Fahrrad, Reise, Technik

Topeak Bikepacking-Taschen

Das Thema Bikepacking fasiziniert mich schon seid einiger Zeit. Die Kombination aus Radfahren und Outdoor / Trekking Erlebnis ist auch die Kombination zweier Leidenschaften die ich mein Eigen nenne.

Glaubt man Gunnar Fehlau braucht es nicht viel um loszulegen. Was man aber braucht ist ein Bike und ein paar Taschen um die Ausrüstung vernünftig ans Rad zu zurren.
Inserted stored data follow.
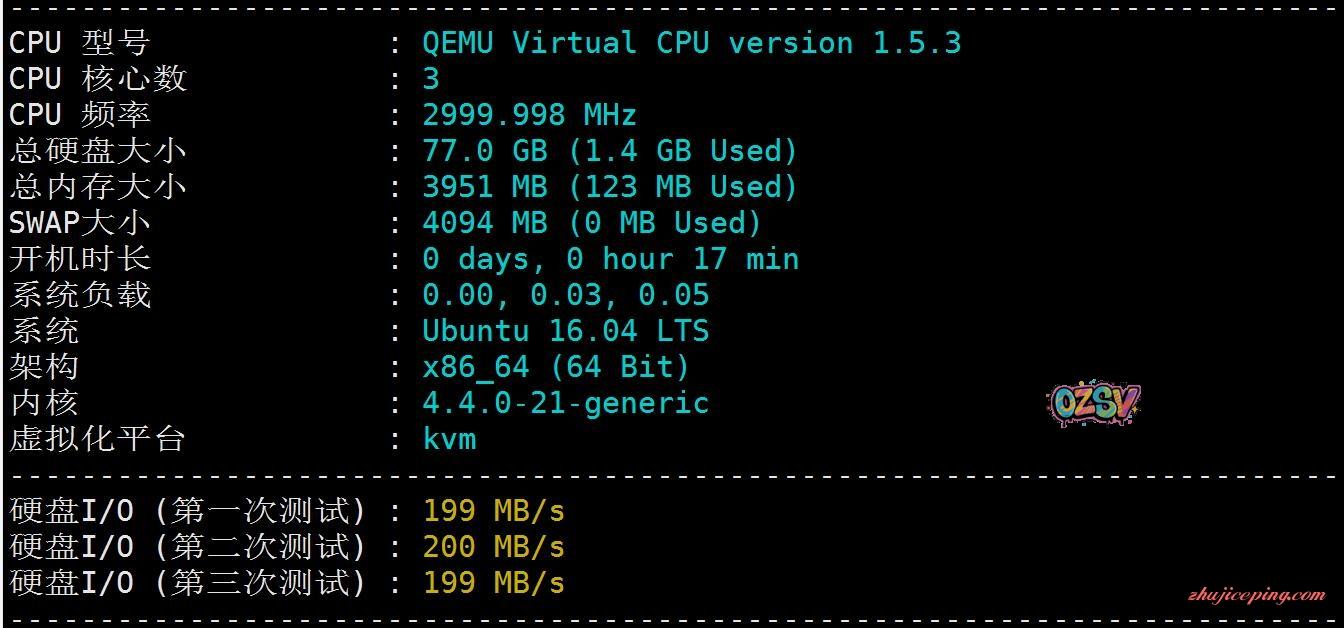Viewport: 1344px width, 628px height.
Task: Click the "虚拟化平台" label
Action: (97, 439)
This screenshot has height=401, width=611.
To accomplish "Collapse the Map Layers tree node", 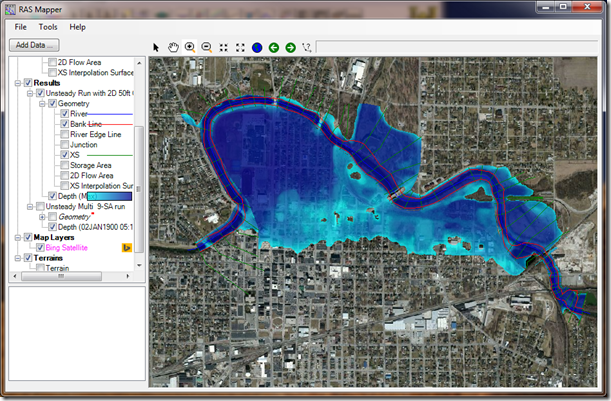I will [x=17, y=237].
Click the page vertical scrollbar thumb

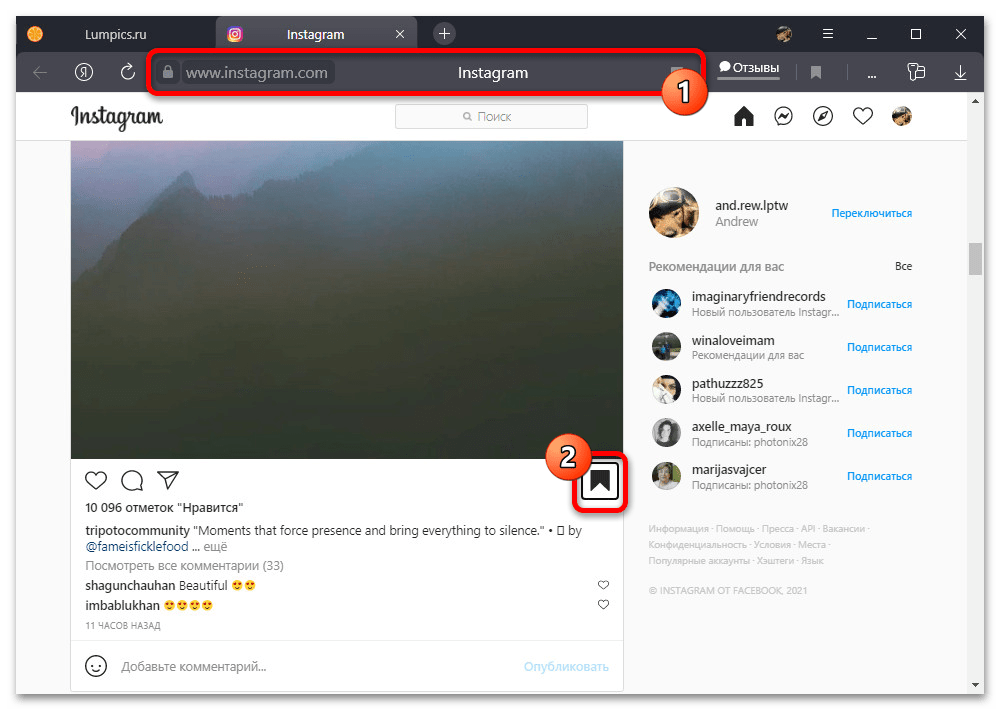click(x=975, y=258)
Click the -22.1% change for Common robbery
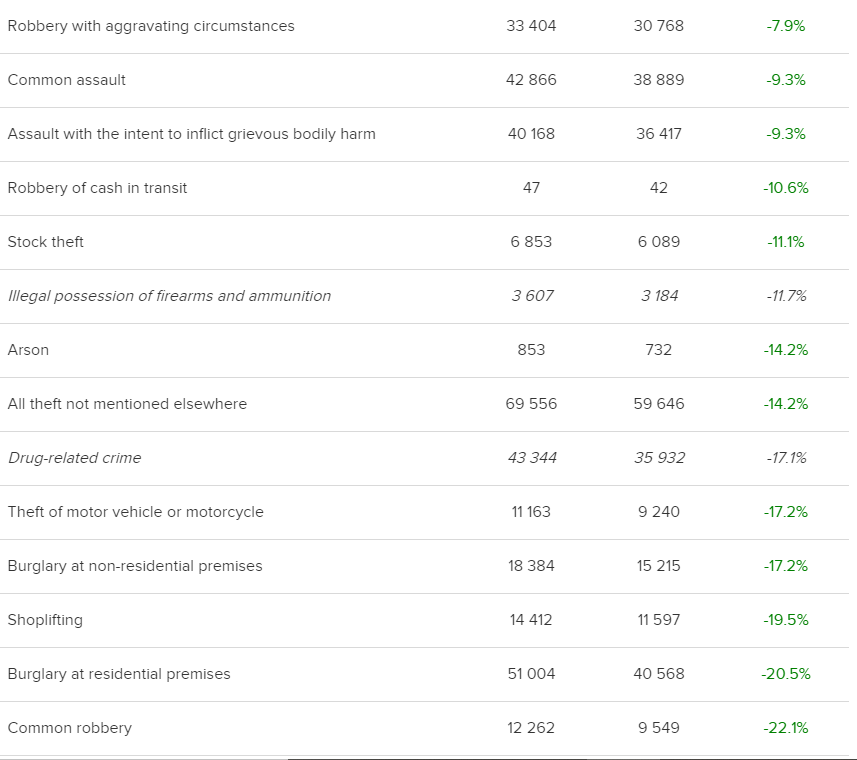Screen dimensions: 857x760 [786, 728]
Von solchen spezialisierten Radtaschen gibt es mittlerweile einige am Markt. Die meisten kommen von neuen Startups die Ihre Taschen in kleinen Produktionen fertigen – zu entsprechenden Preisen.

Topeak ist neben Ortlieb einer der ersten großen und traditionellen Radtaschen-Hersteller die ihn dieses Segment vorstoßen. Ich habe mich, nicht zuletzt wegen der Preisdifferenz für das Set von Topeak entschieden.

Das Set besteht aus einer Lenkerrolle (Frontloader), einer Rahmentasche (Midloader), einer Oberrohrtasche (Toploader) und einer Satteltasche (Backloader). Rahmentasche, Oberrohrtasche und Satteltasche gibt es in jeweils zwei größen. Ich habe mich immer für die größere der beiden Varianten entschieden.

Bis auf eine kürzere Tour auf der ich die Taschen zum Transport einiger Dinge missbraucht habe, kann ich noch keine vernünftigen Erfahrungswerte vorweisen. Ein Review erfolgt dann im Zusammenhang meiner ersten Tour. Vorweg kann ich aber sagen das ich die Taschen für durchdacht und qualitativ hochwertig erachte.